Grimaçant à l'entente de ce surnom plus qu'enfantin, je me suis assis dans mon lit en regardant ma mère, plantée fièrement les mains sur les hanches devant ma fenêtre. Avec le contre-jour, on aurait dit une sorte de super-héroïne. À la pensée de ma mère en costume de Spider-Man, j'ai souri. Elle s'est approché de moi pour retirer ma couette.

"Bon sang, tu t'es encore endormi habillé ! Dépêche-toi de te lever ! Imagine un peu si tu prends trop de temps !
- Ne t'inquiètes pas maman...
- HanBin mange ici ?
- Si ça ne vous dérange pas, oui.
- C'est parfait ça. Je te laisse te préparer mon chou."

Ma génitrice déposa un baiser sur ma tempe avant de sortir de ma chambre. Je me suis alors levé, ai attrapé un jean propre, ainsi qu'un haut et un pull, puis des sous-vêtements, et me suis douché avant d'aller prendre mon petit-déjeuner. J'ai ensuite attendu, plus ou moins patiemment, l'arrivée d'HanBin. J'avoue avoir été particulièrement stressé cette matinée.

Lorsqu'il est arrivé vers treize heures, je l'avais présenté à mes parents qui avaient été ravis de le rencontrer. Puis je l'avais emmener se promener dans les rues de Séoul, nous arrêtant parfois pour contempler quelques vitrines. Vers seize heures trente, nous nous étions arrêtés dans un parc au nord de la ville pour discuter en profitant du paysage et du beau temps.

"Parle-moi de toi, HanBin. Je t'ai beaucoup raconté ma vie, mais je ne sais presque rien de toi. D'où viens-tu ? Qu'aimes-tu ? Je veux tout savoir." fis-je à mon cadet.

Ce dernier m'a longuement regardé, avant d'esquisser une petit sourire. Il a alors commencé à parler.

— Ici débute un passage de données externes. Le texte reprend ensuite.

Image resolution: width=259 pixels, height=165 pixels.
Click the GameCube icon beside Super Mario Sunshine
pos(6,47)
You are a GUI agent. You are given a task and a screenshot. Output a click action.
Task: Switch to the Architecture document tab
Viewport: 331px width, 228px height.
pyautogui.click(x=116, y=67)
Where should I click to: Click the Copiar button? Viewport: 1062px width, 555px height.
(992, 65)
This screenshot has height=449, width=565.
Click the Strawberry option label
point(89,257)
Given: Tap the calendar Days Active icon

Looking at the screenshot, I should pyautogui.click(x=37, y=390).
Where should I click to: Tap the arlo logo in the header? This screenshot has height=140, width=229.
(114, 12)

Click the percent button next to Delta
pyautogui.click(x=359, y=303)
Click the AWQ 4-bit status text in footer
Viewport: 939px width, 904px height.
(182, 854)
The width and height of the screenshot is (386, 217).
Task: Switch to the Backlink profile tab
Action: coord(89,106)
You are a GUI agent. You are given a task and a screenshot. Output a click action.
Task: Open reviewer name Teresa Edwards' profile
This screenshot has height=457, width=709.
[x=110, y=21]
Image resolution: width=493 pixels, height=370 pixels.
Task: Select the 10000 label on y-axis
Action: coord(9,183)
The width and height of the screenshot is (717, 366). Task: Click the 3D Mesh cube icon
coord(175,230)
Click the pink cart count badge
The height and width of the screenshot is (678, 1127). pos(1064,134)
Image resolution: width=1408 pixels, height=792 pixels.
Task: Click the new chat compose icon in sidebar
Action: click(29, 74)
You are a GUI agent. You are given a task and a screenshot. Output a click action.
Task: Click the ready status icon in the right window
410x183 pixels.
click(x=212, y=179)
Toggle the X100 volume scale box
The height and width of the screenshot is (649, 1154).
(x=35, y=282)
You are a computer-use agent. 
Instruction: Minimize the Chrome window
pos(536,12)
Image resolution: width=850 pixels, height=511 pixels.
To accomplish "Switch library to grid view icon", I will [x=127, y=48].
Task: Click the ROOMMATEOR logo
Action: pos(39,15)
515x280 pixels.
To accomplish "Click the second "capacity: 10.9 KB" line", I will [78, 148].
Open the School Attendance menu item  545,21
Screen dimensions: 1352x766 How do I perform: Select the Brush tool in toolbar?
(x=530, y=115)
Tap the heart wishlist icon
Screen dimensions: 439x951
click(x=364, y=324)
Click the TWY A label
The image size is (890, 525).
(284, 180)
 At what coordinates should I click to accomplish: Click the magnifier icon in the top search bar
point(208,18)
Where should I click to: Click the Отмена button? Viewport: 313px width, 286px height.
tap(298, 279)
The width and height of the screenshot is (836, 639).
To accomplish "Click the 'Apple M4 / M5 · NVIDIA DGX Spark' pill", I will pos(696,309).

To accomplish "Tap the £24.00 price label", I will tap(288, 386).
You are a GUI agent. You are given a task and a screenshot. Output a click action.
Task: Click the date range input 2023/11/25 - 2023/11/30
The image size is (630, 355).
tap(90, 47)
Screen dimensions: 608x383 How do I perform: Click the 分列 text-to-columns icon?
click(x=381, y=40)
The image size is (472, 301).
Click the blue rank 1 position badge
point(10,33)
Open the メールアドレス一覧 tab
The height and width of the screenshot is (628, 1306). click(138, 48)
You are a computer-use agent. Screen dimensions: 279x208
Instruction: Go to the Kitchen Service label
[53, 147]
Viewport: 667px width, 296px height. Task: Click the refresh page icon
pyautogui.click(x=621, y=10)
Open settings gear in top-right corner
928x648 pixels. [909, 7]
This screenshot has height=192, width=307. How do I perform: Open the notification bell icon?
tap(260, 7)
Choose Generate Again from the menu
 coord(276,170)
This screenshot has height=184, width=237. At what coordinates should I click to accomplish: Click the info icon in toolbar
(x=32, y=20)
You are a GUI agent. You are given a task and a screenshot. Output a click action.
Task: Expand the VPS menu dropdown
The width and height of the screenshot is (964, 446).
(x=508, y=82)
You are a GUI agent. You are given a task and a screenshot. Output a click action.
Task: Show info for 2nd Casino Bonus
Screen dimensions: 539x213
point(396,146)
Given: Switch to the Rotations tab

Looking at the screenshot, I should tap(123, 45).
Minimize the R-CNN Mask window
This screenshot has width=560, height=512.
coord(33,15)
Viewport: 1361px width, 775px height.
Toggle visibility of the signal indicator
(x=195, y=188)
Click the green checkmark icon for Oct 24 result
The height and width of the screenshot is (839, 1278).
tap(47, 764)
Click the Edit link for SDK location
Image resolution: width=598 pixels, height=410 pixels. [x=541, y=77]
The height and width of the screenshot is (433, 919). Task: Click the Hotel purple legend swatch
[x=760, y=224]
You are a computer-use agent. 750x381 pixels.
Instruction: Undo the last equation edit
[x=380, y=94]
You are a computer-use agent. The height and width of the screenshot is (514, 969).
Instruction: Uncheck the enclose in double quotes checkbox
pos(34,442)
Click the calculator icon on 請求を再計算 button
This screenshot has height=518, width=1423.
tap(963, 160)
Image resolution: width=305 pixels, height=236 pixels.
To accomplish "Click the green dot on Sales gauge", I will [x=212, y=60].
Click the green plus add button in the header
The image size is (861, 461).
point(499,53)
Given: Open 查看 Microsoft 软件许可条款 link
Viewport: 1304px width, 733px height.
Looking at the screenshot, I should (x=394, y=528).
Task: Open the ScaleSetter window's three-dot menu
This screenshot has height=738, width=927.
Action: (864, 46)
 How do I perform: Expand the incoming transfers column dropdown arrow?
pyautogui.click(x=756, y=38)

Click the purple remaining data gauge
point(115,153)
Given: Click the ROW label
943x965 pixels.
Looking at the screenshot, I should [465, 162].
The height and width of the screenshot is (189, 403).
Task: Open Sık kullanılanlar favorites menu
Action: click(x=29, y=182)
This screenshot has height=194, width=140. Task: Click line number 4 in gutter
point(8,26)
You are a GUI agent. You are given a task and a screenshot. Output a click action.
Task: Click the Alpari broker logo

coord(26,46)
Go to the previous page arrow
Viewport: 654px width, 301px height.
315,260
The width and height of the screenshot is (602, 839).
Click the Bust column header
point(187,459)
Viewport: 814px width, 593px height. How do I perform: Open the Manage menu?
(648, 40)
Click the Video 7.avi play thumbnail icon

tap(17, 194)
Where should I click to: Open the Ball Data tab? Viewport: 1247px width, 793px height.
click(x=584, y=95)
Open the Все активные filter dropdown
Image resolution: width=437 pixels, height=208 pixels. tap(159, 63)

"Tu sais, JiWon, j'ai grandi à la campagne, dans le petit village d'Hahoe. Hahoe est un village très ancien, où les traditions sont très respectées. L'architecture date de Joseon, pour tout te dire !". Sur ces mots, mon cadet a pouffé légèrement.

J'avais déjà entendu parle d'Hahoe, mais je n'y avais pourtant jamais mis les pieds. J'avais vu de nombreuses photos, et il m'avait semblé que c'était un village magnifique, hors du temps bien que très à cheval sur les traditions. Et HanBin venait de ce village. Je comprenais alors mieux pourquoi il était plus introverti, plus timide, et pourquoi il m'a dit qu'il préférait attendre le mariage. C'est logiquement ce que voulait la tradition. Le brun reprit la parole.

"D'apparence, c'est vrai qu'Hahoe offre un cadre de vie incroyable. C'est beau, le climat est agréable, mais il y a peu de personnes. Et, si tu as déjà entendu parler du village, tu sais que comme je l'ai dit les gens sont très fidèles aux traditions. Mais à point trop extrême. Ils considèrent que changer d'époux ou d'épouse est un crime, que le sexe avant le mariage est sale. C'est très différent de ce qu'on peut voir ici en ville. Concernant les âmes-sœurs... Ça n'y échappe pas. Les gens du village y tiennent beaucoup. Pour eux, si tu ne connaît pas ton âme-sœur avant ta majorité sexuelle, il est possible que tu deviennes incapable d'avoir des enfants. Et ils pensent que cette soi-disant stérilité est contagieuse. Alors, même s'ils disent le contraire, tu es mis à l'écart. Comme un pestiféré.
- Mais la majorité sexuelle est à treize ans..." ai-je soufflé, choqué par les propos de mon cadet. J'ai levé la tête pour le regarder, avant de me rappeler de son âge.

J'allais bientôt avoir dix-huit ans. Il en avait donc dix-sept. Depuis quatre ans, il était mis à l'écart de tous et devait secrètement désespérer d'enfin rencontrer son âme-sœur, alors que de mon côté, j'espérais ne pas la rencontrer. Je ne m'étais jamais senti aussi coupable.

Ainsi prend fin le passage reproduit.